Usando quase sempre vacinas nacionais e não fornecendo a quantidade necessária de doses para cada município, o governo jogou para as prefeituras a responsabilidade pela campanha de vacinação. E entre 2012 a 2016, as coberturas vacinais dos municípios sofreram variações, ficando abaixo dos 80% dos animais vacinados em alguns deles, conforme dados do Ministério da Saúde.

Na prática, a vacinação maciça deu lugar à uma vacinação ineficiente e que está dando espaço, pouco a pouco, para o vírus. Esporadicamente, ouvimos relatos de animais infectados também no interior de São Paulo. Em 2019, foram 92 casos confirmados de animais infectados, incluindo morcegos (em sua grande maioria), bovinos, ovinos e 19 deles, entre cães e gatos. Todos vieram a óbito.

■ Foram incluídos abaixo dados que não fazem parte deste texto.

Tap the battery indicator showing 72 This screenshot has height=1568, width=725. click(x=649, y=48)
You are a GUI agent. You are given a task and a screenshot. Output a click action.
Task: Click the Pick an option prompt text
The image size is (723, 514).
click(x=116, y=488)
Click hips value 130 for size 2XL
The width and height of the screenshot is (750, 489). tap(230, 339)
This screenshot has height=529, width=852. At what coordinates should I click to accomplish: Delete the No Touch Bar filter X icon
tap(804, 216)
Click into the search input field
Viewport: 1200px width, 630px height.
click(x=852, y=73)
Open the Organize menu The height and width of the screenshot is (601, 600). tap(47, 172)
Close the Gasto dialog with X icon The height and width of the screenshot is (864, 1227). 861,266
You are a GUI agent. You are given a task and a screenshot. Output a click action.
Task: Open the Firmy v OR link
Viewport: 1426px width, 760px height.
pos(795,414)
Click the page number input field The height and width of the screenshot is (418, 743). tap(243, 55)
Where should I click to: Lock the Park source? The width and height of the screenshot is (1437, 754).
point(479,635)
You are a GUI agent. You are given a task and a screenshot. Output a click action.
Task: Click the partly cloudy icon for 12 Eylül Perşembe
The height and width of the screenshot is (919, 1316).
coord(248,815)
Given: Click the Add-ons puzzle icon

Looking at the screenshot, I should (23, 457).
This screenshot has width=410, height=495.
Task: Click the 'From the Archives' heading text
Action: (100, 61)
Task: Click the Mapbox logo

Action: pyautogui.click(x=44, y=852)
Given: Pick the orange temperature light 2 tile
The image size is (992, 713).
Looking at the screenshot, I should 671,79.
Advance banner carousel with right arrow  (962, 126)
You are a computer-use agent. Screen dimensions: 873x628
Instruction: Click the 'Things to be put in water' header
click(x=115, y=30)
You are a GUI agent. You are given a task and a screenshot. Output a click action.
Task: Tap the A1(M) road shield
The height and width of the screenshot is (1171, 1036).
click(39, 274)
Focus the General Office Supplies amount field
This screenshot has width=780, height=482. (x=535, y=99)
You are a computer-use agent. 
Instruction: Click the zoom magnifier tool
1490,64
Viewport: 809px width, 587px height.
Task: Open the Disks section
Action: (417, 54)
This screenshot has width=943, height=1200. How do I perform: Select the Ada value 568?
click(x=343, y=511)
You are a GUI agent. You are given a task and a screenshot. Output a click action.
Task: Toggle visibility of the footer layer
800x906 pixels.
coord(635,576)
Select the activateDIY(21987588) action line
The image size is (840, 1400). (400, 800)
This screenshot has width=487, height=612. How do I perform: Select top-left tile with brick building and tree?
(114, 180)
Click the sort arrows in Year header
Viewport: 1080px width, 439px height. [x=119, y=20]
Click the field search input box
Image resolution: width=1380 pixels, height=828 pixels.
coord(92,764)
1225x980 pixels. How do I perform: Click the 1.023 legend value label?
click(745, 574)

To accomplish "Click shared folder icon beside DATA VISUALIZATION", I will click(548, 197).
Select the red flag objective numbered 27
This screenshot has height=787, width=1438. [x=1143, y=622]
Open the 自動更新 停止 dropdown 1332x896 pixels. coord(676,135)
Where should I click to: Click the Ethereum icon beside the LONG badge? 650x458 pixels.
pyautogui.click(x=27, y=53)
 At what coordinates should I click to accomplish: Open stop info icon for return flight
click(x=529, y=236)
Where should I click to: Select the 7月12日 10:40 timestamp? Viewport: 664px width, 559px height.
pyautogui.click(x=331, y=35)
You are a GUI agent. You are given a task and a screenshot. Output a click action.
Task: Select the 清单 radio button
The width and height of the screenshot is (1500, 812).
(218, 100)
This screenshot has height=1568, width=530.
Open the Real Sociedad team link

Em 2018, Ubatuba registrou a morte de um turista do Paraná por raiva humana. Segundo informações da prefeitura, ele teve um acidente com um morcego, no bairro Casanga, e não buscou atendimento médico. Foi o primeiro caso de raiva humana no estado de São Paulo em mais de 10 anos.

São poucos casos, é verdade, mas são suficientes para acenderem o alerta para o retorno do vírus com força. Se nada for feito para contê-lo, no futuro próximo estaremos novamente lidando com cães e gatos à mercê da raiva. E, por conseguinte, humanos também ficarão novamente suscetíveis.

Quem pode, vacina em clínica particular. Mas, e quem não pode? Quem não pode, não vacina e ponto. Por isso é imprescindível que os municípios invistam em uma campanha de vacinação antirrábica eficiente e de qualidade. E isso só vai acontecer se a sociedade pressionar. É questão de saúde pública, estamos falando de vidas e vidas importam.

Pelo que estamos passando no momento, já sabemos que no que diz respeito à saúde pública, a negligência do poder público pode custar muitas vidas.

Silviane Neumann é ativista na causa animal. Desde 2009 atua em Ubatuba para melhorar as políticas públicas voltadas ao bem-estar animal. Através da Help Pet Ubatuba, suas ações são focadas em conscientização sobre guarda responsável de animais e em promover castrações e ajuda para tutores carentes. Como protetora, trabalha para tornar Ubatuba uma cidade que é contra a exploração animal e respeita os animais domésticos e silvestres, o meio ambiente e sua rica diversidade. Como cidadã, exige e cobra dos órgãos públicos que as leis destinadas ao bem-estar animal e à proteção do meio ambiente sejam cumpridas. Neste espaço, contará um pouco do seu dia a dia e as conquistas de Ubatuba nessa área. Além de expor as necessidades e também os contrassensos que vivencia em sua luta diária pelos animais e meio ambiente.